## Excerpt to read

• • • •

Kristine: No, they couldn’t, which was my point. If we’re just trying to baptize people who are likely to remain active or be "good" members, our missionary program would have to look substantially different. The fact that suitability for membership is not a criterion more generally suggests to me that there is bigotry of one sort or another in a policy that says we won’t teach Muslim Near Easterners or Gypsies or people with black ancestry in Brazil (to cite a historically problematic policy). There’s something deeply wrong with a policy that is "explained" with sentences that start "Gypsies are …" In any other context that kind of thinking would be immediately and rightly condemned, but because some GA sanctioned this policy here we are spouting racist crap to make sure that we don’t impugn a GAs motives.

I’m not sure there is a righteous basis for such compromises. The only possibility is if we said something like "we as a church are too weak to make the kinds of sacrifices required to teach, accept, and fellowship our brothers and sisters who are gypsies right now. We are trying to repent."

Bob: "I had a good long rant the other day about the missionaries baptizing people who would further tax the resources of our already struggling ward"

"If we’re just trying to baptize people who are likely to remain active or be "good" members, our missionary program would have to look substantially different."

Kristine, you’re trying to have your cake and eat it too. Do you have a possible solution where you wouldn’t have issues in the end? Or better yet, do me a favor, and pick your poison:

A) You’d rather see gypsies baptized and tax the resources of the Church unnecessarily for that one out of hundred that isn’t playing us.

B) You’d rather gypsies aren’t baptized so that wards/branches won’t struggle (because they have and they would, big time – ask me if you want more examples. I’m not sure you quite understand "struggle" in this sense. Was your ward ever close to being shut down due to this problem? My branch was).

Please correct me because it seems like you disagree with both sides and agree with… well, I have no idea.

Kristine: Bob, saying "Members of X ethnic group are ______" is, by definition, a racist way to talk. It defines people by their membership in a group, not by their individual characteristics. It is wrong.

Also, it might be useful to consider why gypsies are reduced to begging in Bulgaria. It might have something to do with a few centuries of prejudice, being discriminated against in housing, hiring, etc. Yes, people sometimes adopt maladaptive strategies for dealing with such things; I’m sure we’d all be much more comfortable if they had developed their own thriving economy. But the fact that they haven’t doesn’t make them more or less worthy than any other ethnic group, and it does suggest that the majority population has been particularly hostile to their assimilation. There’s no good reason for the church to adopt the prevailing racist policy of segregation and discrimination.

Yes, I think anyone who wants to be baptized and has demonstrated some reasonable commitment to the church (I personally would set the bar a little higher than it usually is–say, a couple months worth of Sacrament Mtg. attendance) should be allowed to be baptized. And whatever the baptismal readiness standard is, it should be applied without regard to a person’s ethnicity or the potential drain on church resources.

My earlier reference to my being upset about baptisms in our ward was just a public confession of my own hypocrisy. As much as I believe that we ought to welcome the tough cases with open arms, I find my own reserves of charity frequently unequal to the task. I think that’s MY problem, not the fault of the people being baptized.

• • • •

## Data under study
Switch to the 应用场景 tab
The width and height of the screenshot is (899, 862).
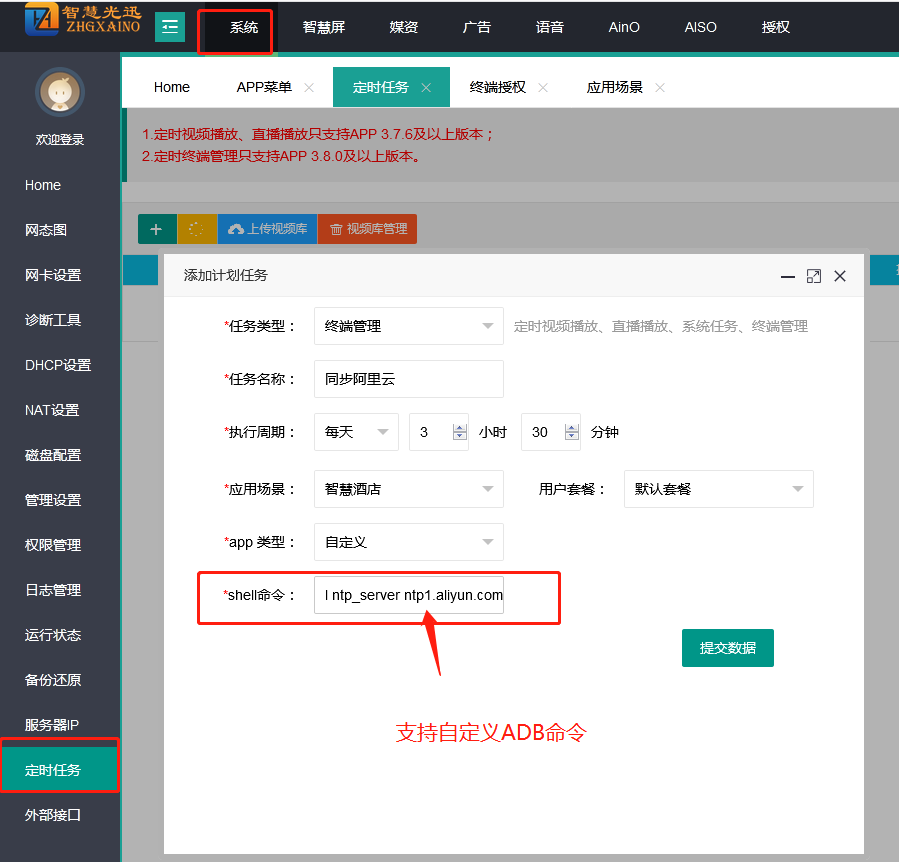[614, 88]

• • • •

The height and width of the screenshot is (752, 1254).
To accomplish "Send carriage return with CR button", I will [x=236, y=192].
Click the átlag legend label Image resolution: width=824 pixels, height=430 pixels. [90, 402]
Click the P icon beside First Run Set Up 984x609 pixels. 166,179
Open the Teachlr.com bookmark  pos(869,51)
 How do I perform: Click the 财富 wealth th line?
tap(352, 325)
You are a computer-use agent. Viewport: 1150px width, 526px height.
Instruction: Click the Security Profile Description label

• • • •

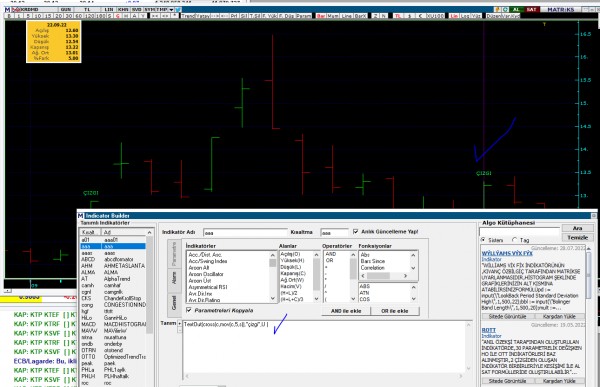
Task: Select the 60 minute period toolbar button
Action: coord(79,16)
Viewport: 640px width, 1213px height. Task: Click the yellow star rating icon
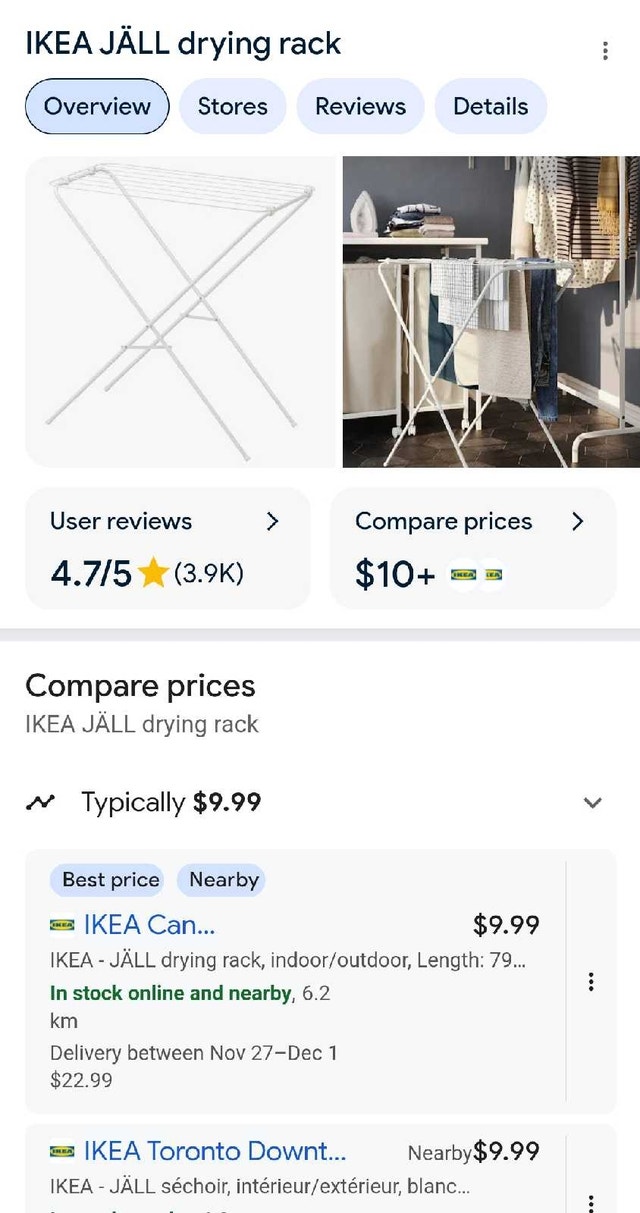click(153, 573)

• • • •

## Your objective
Reproduce everything in the exchange above between Kristine and Bob, from "B) You’d rather" down to "have no idea.".

## Answer to the exercise
B) You’d rather gypsies aren’t baptized so that wards/branches won’t struggle (because they have and they would, big time – ask me if you want more examples. I’m not sure you quite understand "struggle" in this sense. Was your ward ever close to being shut down due to this problem? My branch was).

Please correct me because it seems like you disagree with both sides and agree with… well, I have no idea.